"It is Pierre!" cried Gabrielle joyfully, and rose from her work, though she waited still in the doorway till her brother came towards her, smiling his welcome first into her flushed, glad face, before he turned to de Coray.

"Monsieur," he said, bowing low with a sweep of his tall fool's cap, which seemed more mockery than deference, though perchance he meant it not—"monsieur, all is well. The enemies of monsieur ride towards Nantes and Angers; it is evident that they have forgotten so humble an abode as that of Pierre the fool. Moreover, methinks they scarce suspect me of assisting you, seeing that I was found sleeping this morning between the good hounds Gloire and Reine."

"And the forest?" questioned de Coray eagerly.

"That also they have searched, monsieur, though it is evident not yet with sufficient care; my lord indeed hath commanded that every corner of Brittany be searched till you are found, and hath offered a goodly reward for your capture, but for the present he himself is too much occupied with attending upon Monsieur Yvon to direct the search in person."

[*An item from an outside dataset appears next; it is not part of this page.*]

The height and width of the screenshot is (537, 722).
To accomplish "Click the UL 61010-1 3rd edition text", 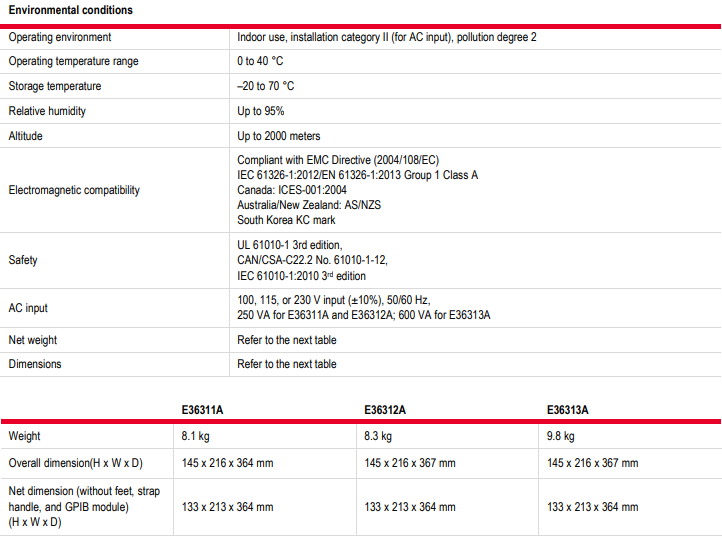I will tap(290, 245).
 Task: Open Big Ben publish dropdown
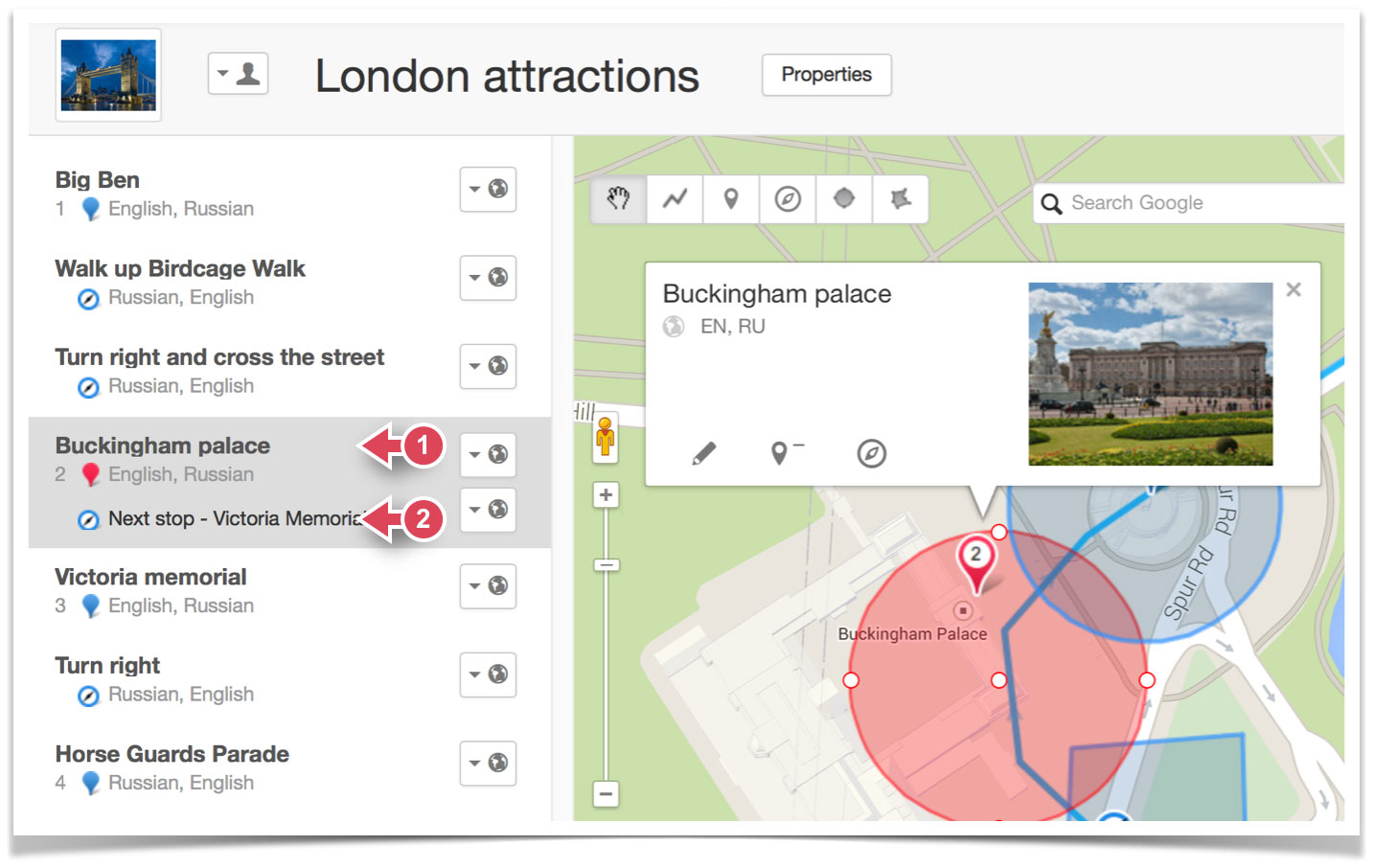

De Coray smiled, casting a side glance towards Gabrielle, who had entered the hut to prepare supper, as he added in a lower key—

"Heardst aught, my friend, of one Kerden? In their search for me did they light, perchance, on a man who bears that name, who methinks might even now be haunting yon woods?"

Pierre glanced up to meet his patron's inquiry with a look as shrewd as de Coray's own.

"Monsieur," he said simply, "it appears that this Kerden will no longer haunt the forest of Arteze in the flesh, and if all be true of which men talk at the château, the devil will have been too swift in bearing off his spirit to its own place to leave it chance of roaming yonder at nightfall."

"Dead?" echoed de Coray, with a long-drawn sigh of relief. "Thou art sure of it?"

"Verily," retorted Pierre, "if the word of mademoiselle, and the bloody jaws of Gloire are sufficiently to be trusted. The hound killed him, so 'tis said, out yonder on the heath, where the courils dance on moonlit nights; but monsieur will be wise to delay no longer. See, the horse is a good one, and fresh too; there are also provisions for a journey, though methinks they were prepared for other jaws to consume than those of monsieur, but they will taste none the less sweet for that." And the strange lad chuckled gleefully over his jest.